Sobreviver em meio a um espaço hostil é da índole do herói bergiano, mesmo que seja como mão de obra contratada ou, ainda, que a hostilidade tenha sido provocada pelos “poderosos” (no Afeganistão, como em O Grande Herói ou no Golfo do México). O gosto do diretor pelo concreto e pelo palpável ainda mais notável na violência da geografia pela qual desenrola-se a mise-en-scène: se no longa anterior vimos uma das mais brutais quedas e rolagens em barrancos do cinema, aqui presenciamos a violenta verticalidade de labaredas e jorros de lama e óleo, que atiram os personagens contra a parede e fazem do laranja uma cor onipresente a partir da metade de Horizonte Profundo. Uma vez inflamado o espaço, não há mais trégua. Só se pode lutar, não com esperança e sim com o saber. Para citar Rex Stout: “se uma pessoa guarda um barril de dinamite em casa, cedo ou tarde pode esperar algum barulho”. Os heróis bergianos carregam tampões de ouvido, sempre.
E quando já não sobram mais ferramentas? Quando se tornam inúteis, dadas as circunstâncias de perigo, ou foram consumidas pelo fogo? Aí o homem é capaz dos mais belos gestos, os mais puros, que só florescem em situações extremas: após a checagem feita pelo responsável pela segurança da Deepwater Horizon, já a bordo do navio de resgate e depois do silêncio que se segue a cada nome ausente, os homens se ajoelham e rezam. Ao fundo, o inferno em chamas. Ou, ainda, o singelo “obrigado” dito pela assustada personagem de Gina Rodriguez, depois de ter sido salva por Wahlberg.

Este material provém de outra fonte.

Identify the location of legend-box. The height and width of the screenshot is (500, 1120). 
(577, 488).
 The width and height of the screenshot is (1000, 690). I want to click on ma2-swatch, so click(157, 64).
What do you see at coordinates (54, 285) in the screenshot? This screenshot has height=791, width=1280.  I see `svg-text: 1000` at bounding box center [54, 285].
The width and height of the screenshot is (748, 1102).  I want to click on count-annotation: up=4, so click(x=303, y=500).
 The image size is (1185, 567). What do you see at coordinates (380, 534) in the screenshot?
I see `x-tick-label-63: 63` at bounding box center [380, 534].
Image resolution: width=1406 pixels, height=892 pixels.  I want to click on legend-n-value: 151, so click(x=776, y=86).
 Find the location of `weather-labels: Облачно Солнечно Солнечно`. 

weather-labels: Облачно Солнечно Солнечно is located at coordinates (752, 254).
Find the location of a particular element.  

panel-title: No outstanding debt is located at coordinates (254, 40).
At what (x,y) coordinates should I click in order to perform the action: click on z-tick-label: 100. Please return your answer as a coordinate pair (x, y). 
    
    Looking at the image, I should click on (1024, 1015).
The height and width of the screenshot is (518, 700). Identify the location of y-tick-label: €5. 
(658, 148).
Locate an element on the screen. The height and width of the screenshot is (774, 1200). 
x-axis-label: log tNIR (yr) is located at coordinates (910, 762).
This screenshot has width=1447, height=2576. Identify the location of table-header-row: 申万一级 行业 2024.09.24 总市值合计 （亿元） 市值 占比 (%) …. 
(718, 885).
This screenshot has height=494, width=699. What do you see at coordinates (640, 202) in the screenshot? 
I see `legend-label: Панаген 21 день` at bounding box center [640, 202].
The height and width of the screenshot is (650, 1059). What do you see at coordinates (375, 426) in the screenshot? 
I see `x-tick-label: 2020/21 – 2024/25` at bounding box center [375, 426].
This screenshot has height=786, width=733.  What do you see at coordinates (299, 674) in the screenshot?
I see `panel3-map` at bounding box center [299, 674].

Rosto ferido, corpo desabado na escada, Wahlberg parece até mais fragilizado do que Gina, em pé. No plano e contra-plano, os personagens não se tocam, não choram, a música não sobe. Está tudo nos olhos dela e na pergunta trêmula “você tá bem?”, que quase não sai da boca dele, enquanto a respiração tenta se manter no lugar. Ao contrário do cinema humanista, muitas vezes embriagado pela própria bondade, o cinema republicano se resolve com bem menos do que um aperto de mão – e o plano/contraplano é uma espécie de aperto de mão do cinema, daquele cinema que lhe olha nos olhos.